═══ Selected excerpt ═══

# Photographer or your own pictures?



## dammitjanet10 (Mar 7, 2011)

Hey everyone!

  	How do you get the photographers to give you pictures of the brides' makeup?  Do you get them from the bride?  Or do you pay the photographer?  Or what?

  	Thanks!


----------



## LC (Mar 12, 2011)

contact the bride directly, i always give the bride about 6 weeks after their wedding, because their lives are hectic right after the wedding, not to mention the photographers usually take their sweet time getting the pictures back to the bride


----------



## AiriMagdalene (Mar 18, 2011)

This is how I assure that I get pictures from brides:
  	Do a "photo test" with the makeup. Tell her you want to see what its going to photograph like. She's going to want to know what she's going to come out looking like in her wedding photos. I save those pictures for myself. I don't post them or use them without their permission [you can get into trouble doing that], but if I'm working with another client and it would be helpful to use those photos for reference, I'll show the bride the relevant pictures.


----------



## Strawberrymold (May 12, 2011)

I would strongly recommend writing this into your contract. This way you can determine the photo selection process as well as the time frame for delivery after the wedding. I also clarify in my contract how the photos may be used. If you intend to use them in your portfolio (online profiles included) you should be protected legally.

  	Some Bridal MUA are to forgiving to the bride. You are a business and if you don't set the terms and stick too them you can get walked all over. A bride would never eat the food but never pay the food service. Makeup artistry is no different.


----------

═══ Provided information ═══

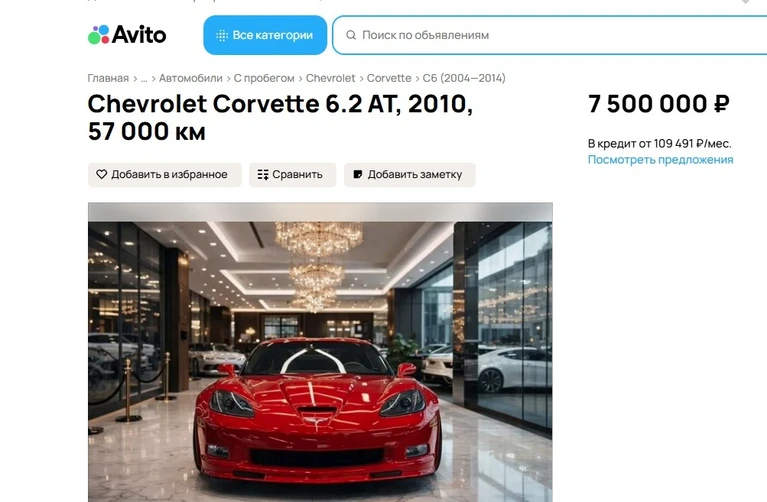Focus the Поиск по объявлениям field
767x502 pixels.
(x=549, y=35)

═══
═══ Provided information ═══

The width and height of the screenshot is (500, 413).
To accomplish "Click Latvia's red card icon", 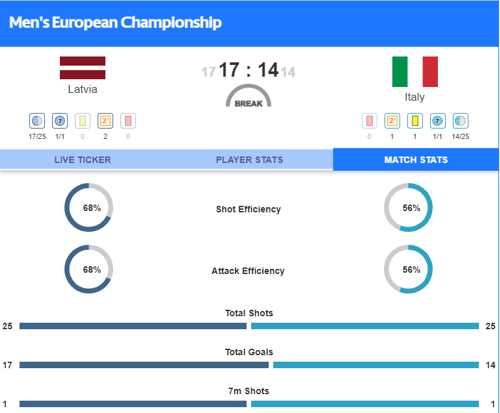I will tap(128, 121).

═══
═══ Provided information ═══

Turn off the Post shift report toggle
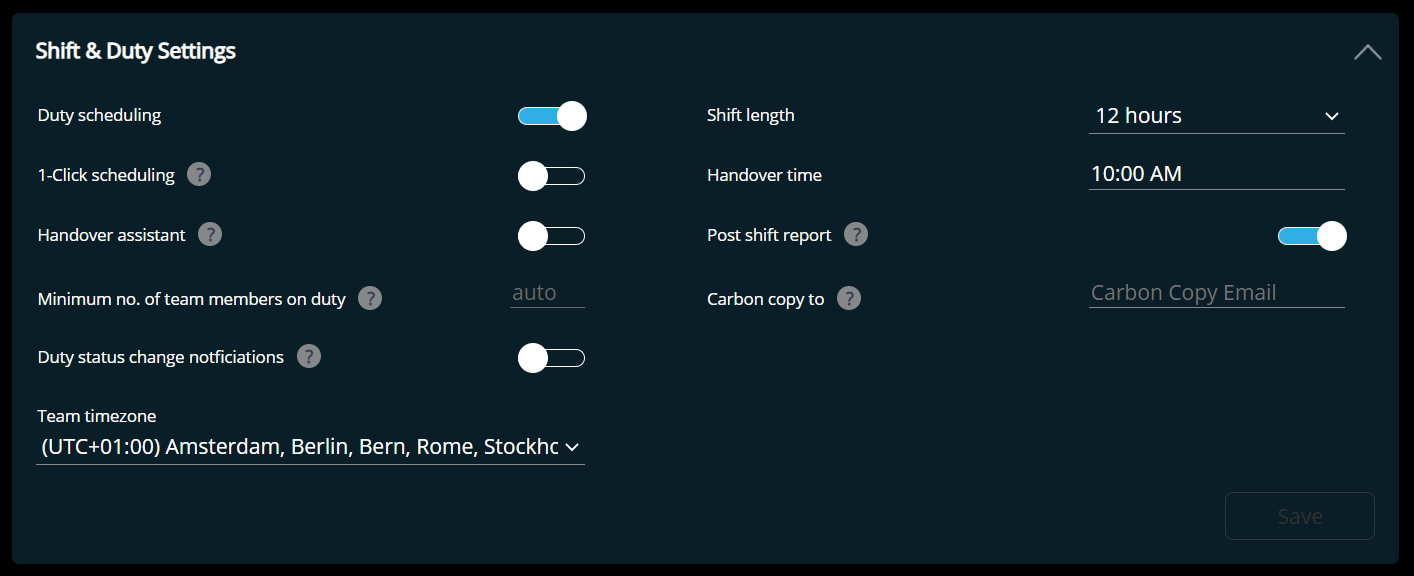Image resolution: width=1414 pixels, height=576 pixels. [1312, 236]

═══

## [Challenges]
**1.** Name every user who posted in the forum thread about getting pictures of brides' makeup.
**2.** Translate this sentence from the forum thread about getting pictures of brides' makeup into Spanish: "This way you can determine the photo selection process as well as the time frame for delivery after the wedding."

## [Solutions below]
**1.**
dammitjanet10
LC
AiriMagdalene
Strawberrymold

**2.** De esta manera puedes determinar el proceso de selección de fotos, así como el plazo de entrega después de la boda.